**The input:**
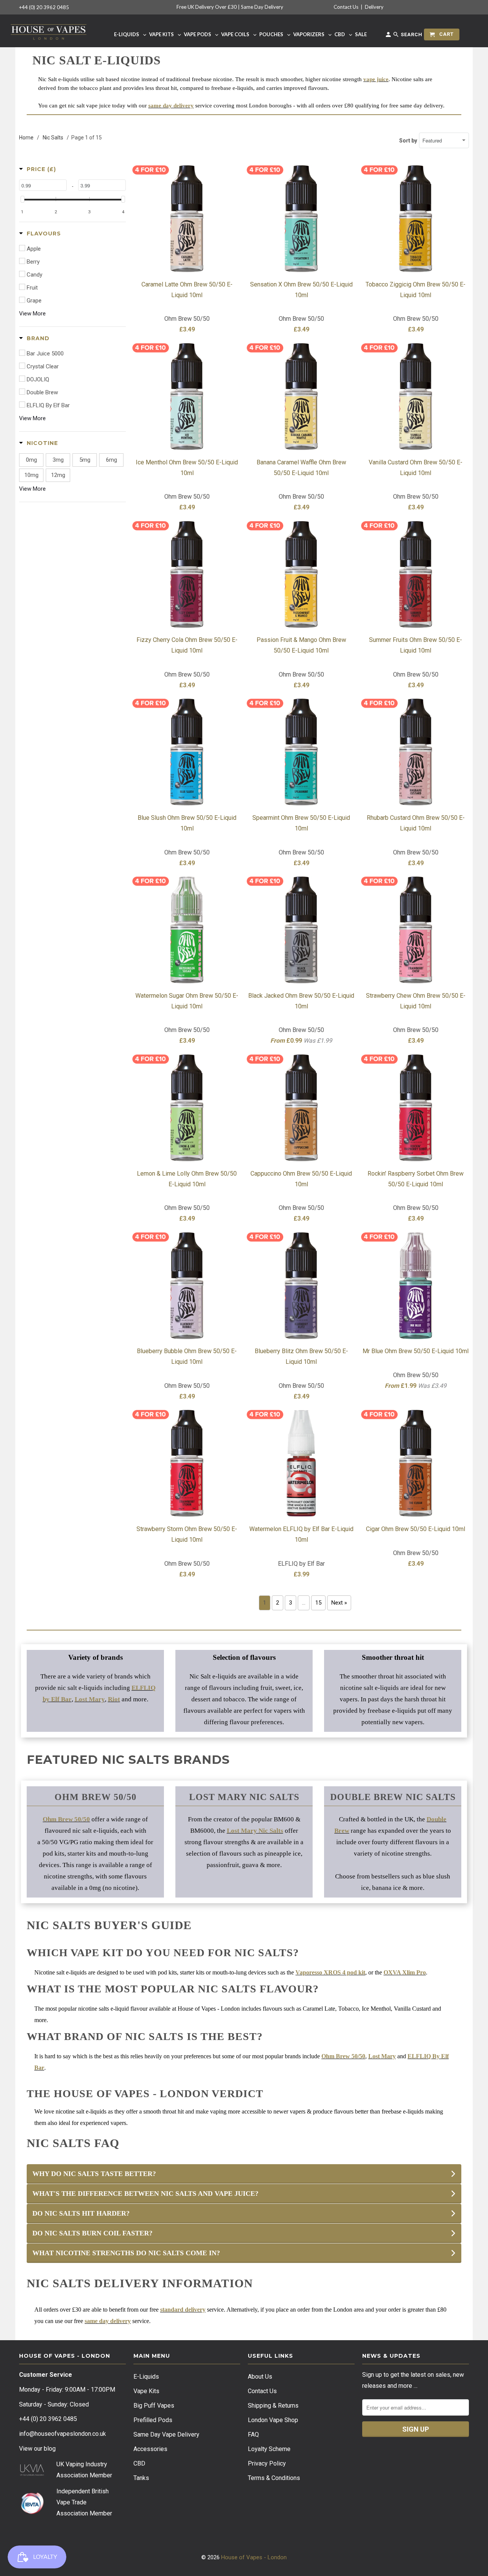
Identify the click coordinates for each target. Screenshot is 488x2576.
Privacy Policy (267, 2463)
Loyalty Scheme (269, 2449)
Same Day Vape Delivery (166, 2434)
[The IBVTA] (32, 2513)
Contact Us (346, 7)
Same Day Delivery (262, 7)
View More (32, 313)
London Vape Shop (273, 2420)
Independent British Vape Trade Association (82, 2502)
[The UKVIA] (32, 2474)
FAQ (253, 2434)
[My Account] (389, 36)
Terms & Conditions (274, 2478)
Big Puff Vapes (153, 2405)
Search (410, 34)
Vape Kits (146, 2391)
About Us (260, 2376)
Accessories (150, 2449)
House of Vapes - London (254, 2557)
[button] (37, 169)
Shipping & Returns (273, 2405)
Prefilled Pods (152, 2420)
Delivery (374, 7)
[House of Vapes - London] (49, 30)
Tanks (141, 2478)
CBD (139, 2463)
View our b (37, 2448)
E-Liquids (146, 2376)
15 (318, 1602)
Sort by (408, 141)
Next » (339, 1602)
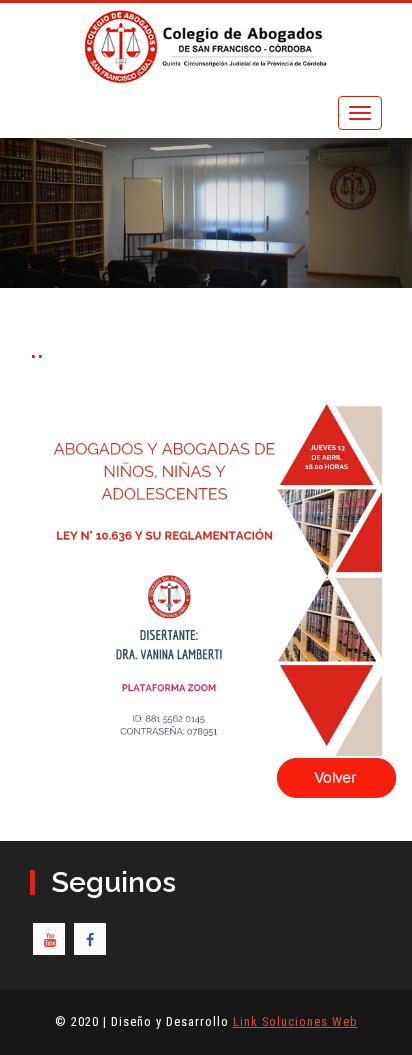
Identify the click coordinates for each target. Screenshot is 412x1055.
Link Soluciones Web (295, 1021)
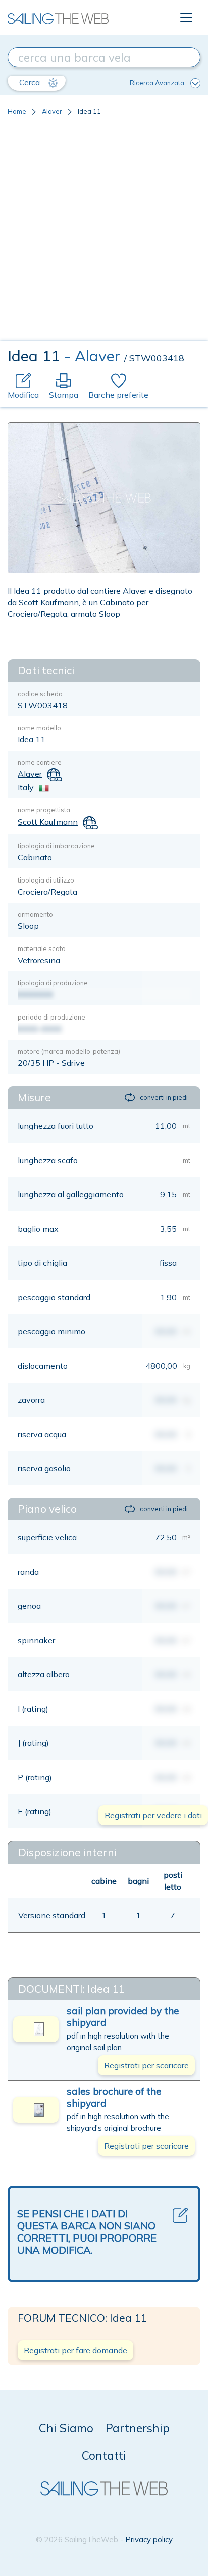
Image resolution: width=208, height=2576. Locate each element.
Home (17, 111)
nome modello (39, 728)
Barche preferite (118, 395)
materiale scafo (42, 948)
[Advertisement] (104, 232)
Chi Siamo (66, 2428)
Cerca (30, 82)
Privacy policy (149, 2539)
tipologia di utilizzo (46, 880)
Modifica (23, 395)
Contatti (104, 2455)
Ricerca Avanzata (157, 83)
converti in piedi (164, 1097)
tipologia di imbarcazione (56, 846)
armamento (35, 914)
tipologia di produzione (53, 983)
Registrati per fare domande (75, 2350)
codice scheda (40, 694)
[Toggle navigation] (186, 18)
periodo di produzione (51, 1017)
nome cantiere (40, 762)
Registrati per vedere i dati (153, 1815)
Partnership (138, 2428)
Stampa (63, 395)
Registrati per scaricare (146, 2065)
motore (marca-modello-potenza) (69, 1051)
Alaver (52, 111)
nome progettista (44, 810)
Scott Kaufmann (48, 822)
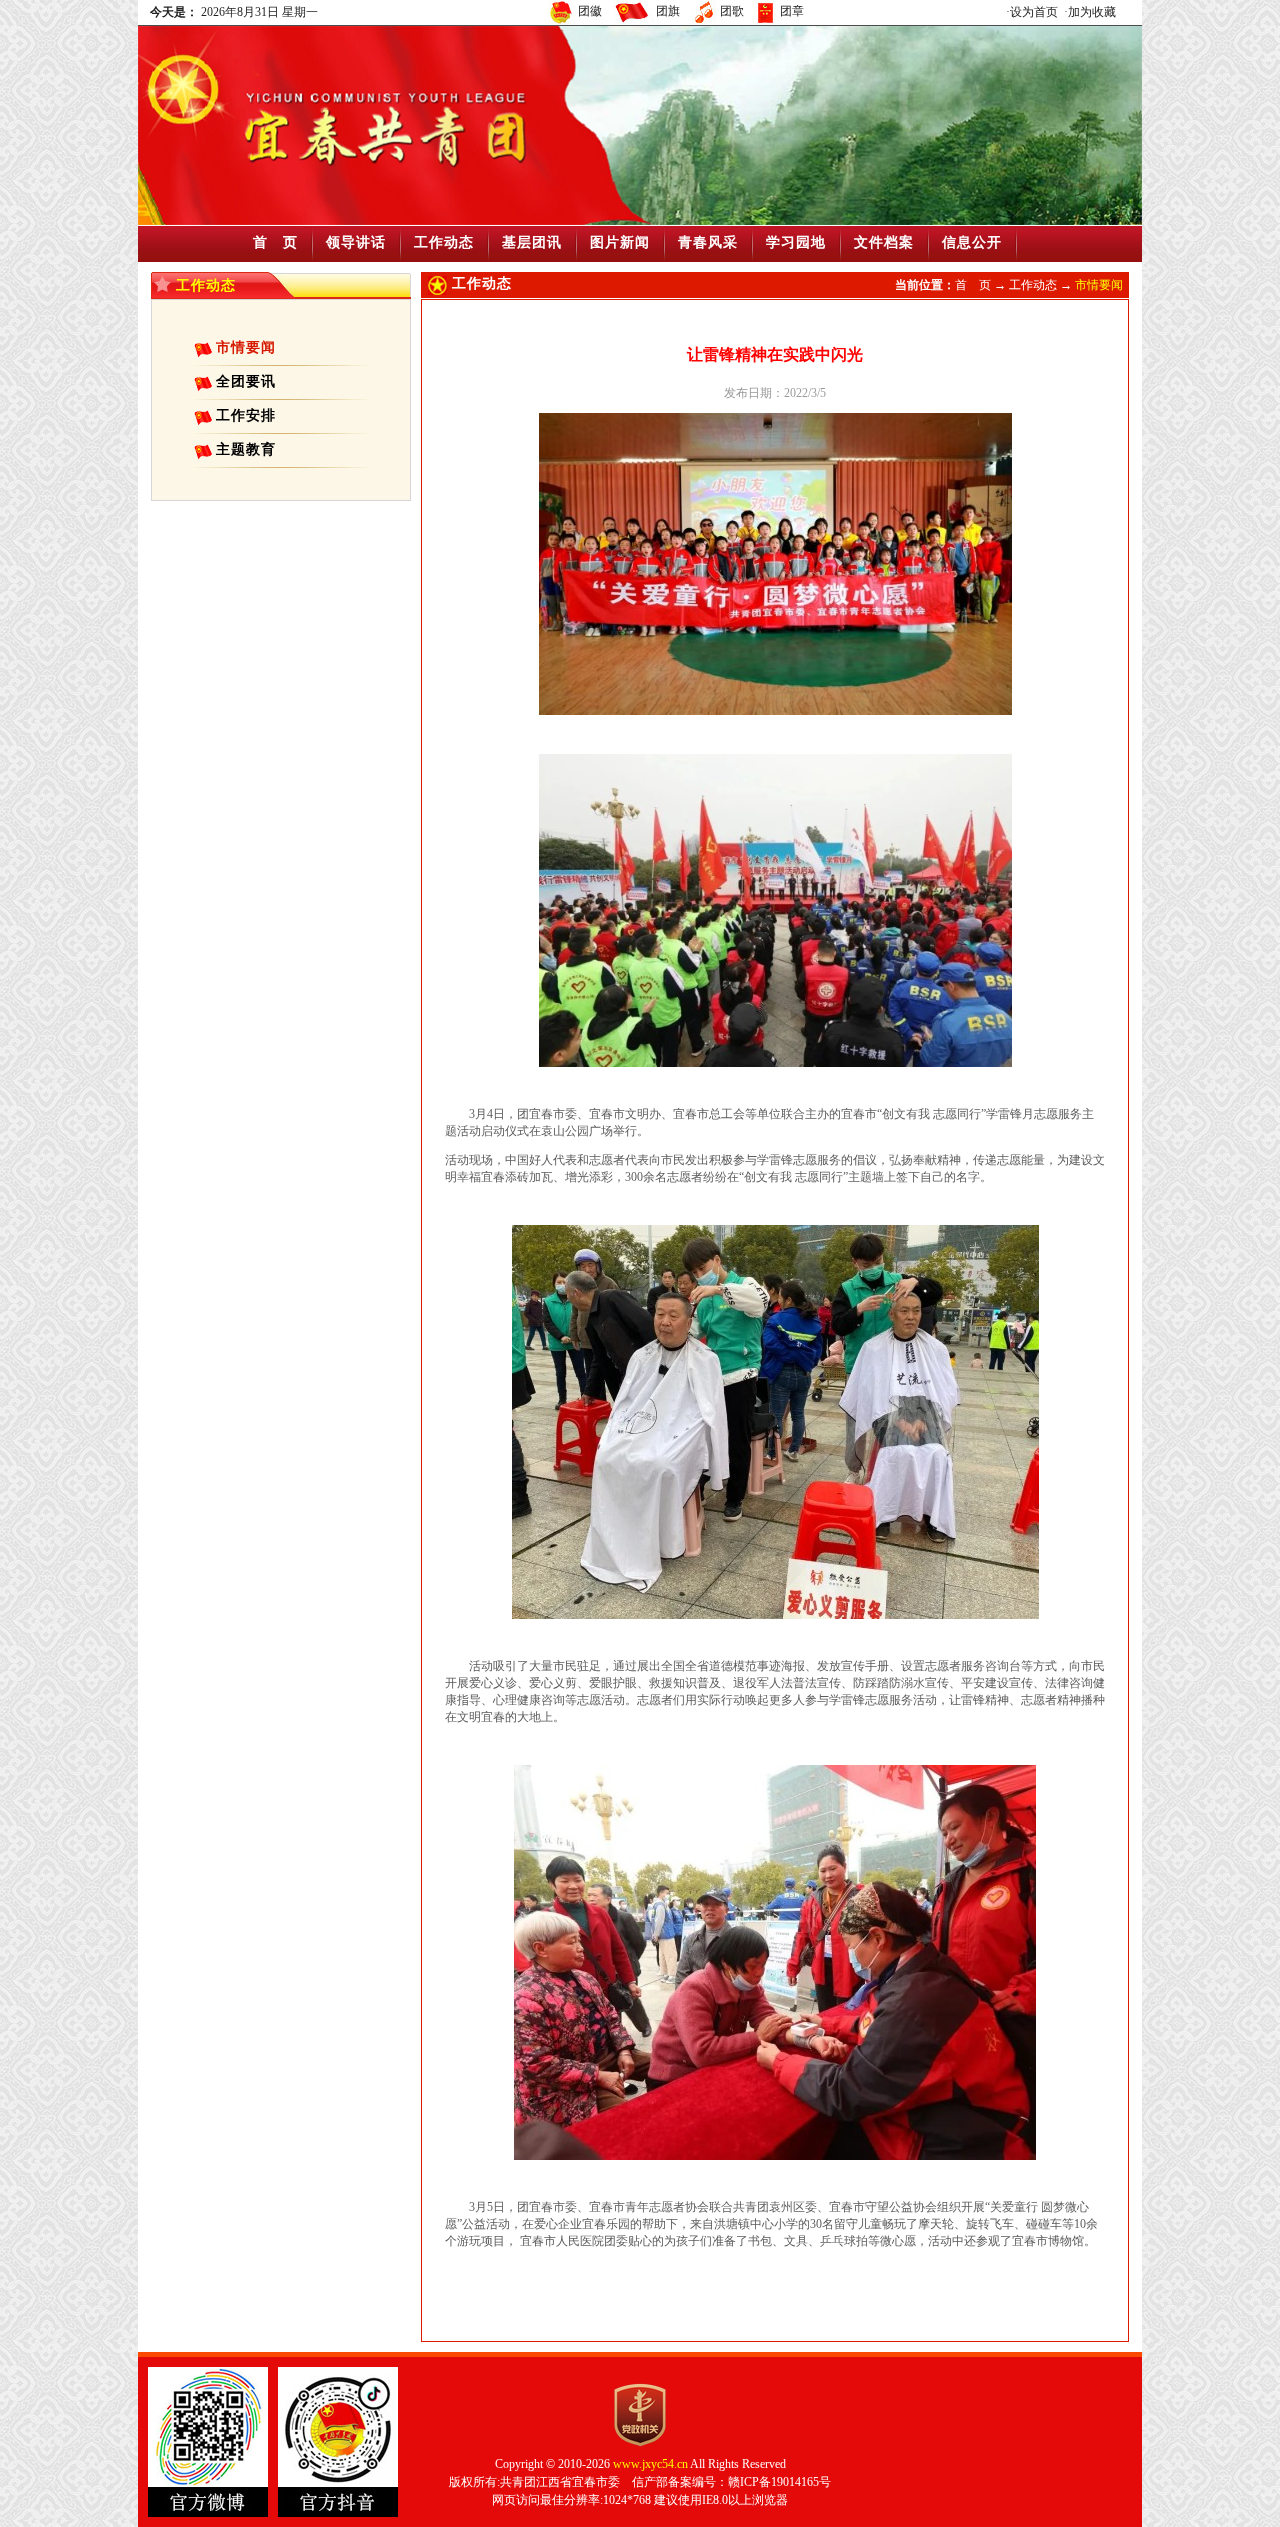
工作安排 (246, 415)
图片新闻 (620, 242)
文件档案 (884, 242)
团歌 (732, 11)
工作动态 (444, 242)
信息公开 (972, 242)
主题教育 (246, 449)
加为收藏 (1092, 12)
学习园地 (796, 242)
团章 (792, 11)
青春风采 (708, 242)
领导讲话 (356, 242)
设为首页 (1034, 12)
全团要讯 (246, 381)
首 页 (275, 242)
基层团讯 (532, 242)
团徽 (590, 11)
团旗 (668, 11)
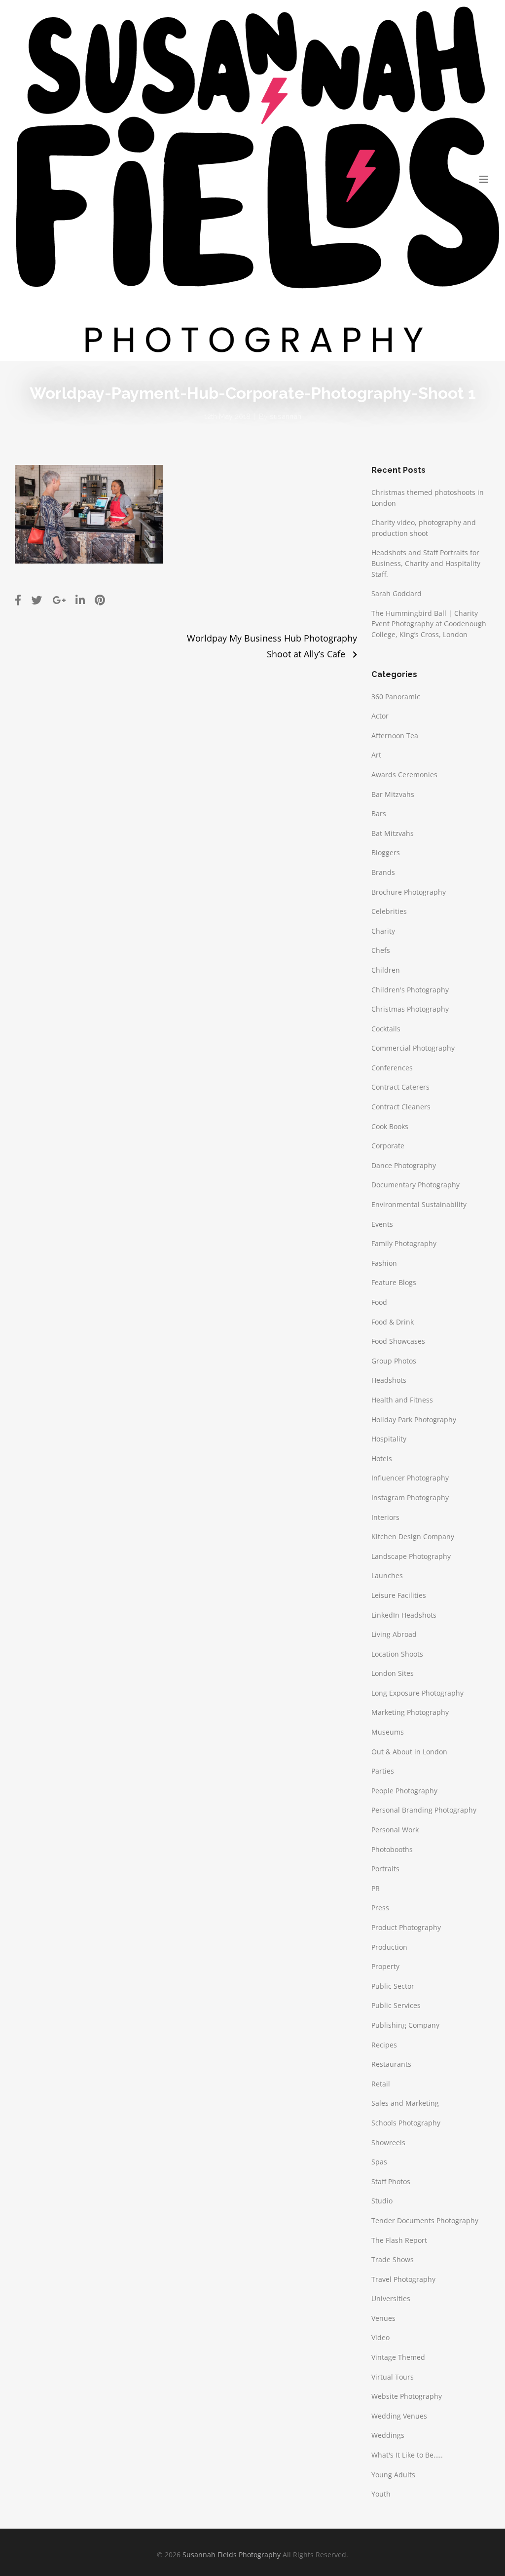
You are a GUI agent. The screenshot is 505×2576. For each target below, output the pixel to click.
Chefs (380, 950)
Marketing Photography (410, 1712)
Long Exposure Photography (417, 1693)
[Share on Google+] (59, 600)
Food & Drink (392, 1321)
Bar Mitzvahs (392, 794)
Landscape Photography (411, 1556)
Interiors (385, 1517)
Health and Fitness (402, 1399)
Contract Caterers (400, 1087)
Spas (379, 2161)
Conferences (392, 1067)
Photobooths (392, 1849)
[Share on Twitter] (37, 600)
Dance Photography (403, 1165)
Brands (383, 872)
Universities (390, 2298)
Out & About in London (409, 1751)
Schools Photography (405, 2122)
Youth (381, 2494)
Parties (382, 1771)
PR (375, 1888)
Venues (383, 2318)
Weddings (387, 2435)
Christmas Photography (410, 1009)
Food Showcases (398, 1341)
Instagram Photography (410, 1497)
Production (389, 1947)
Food (379, 1302)
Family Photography (403, 1243)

**What the task asks:** All lines in the preceding records that hold the word "target" need to be copied.

**Expected output:**
Identify the click coordinates for each target. Screenshot is 488x2576.
Identify the click coordinates for each target. Screenshot is 412x1055.
You are a GUI agent. The screenshot is 505×2576. For each target below, output the pixel to click.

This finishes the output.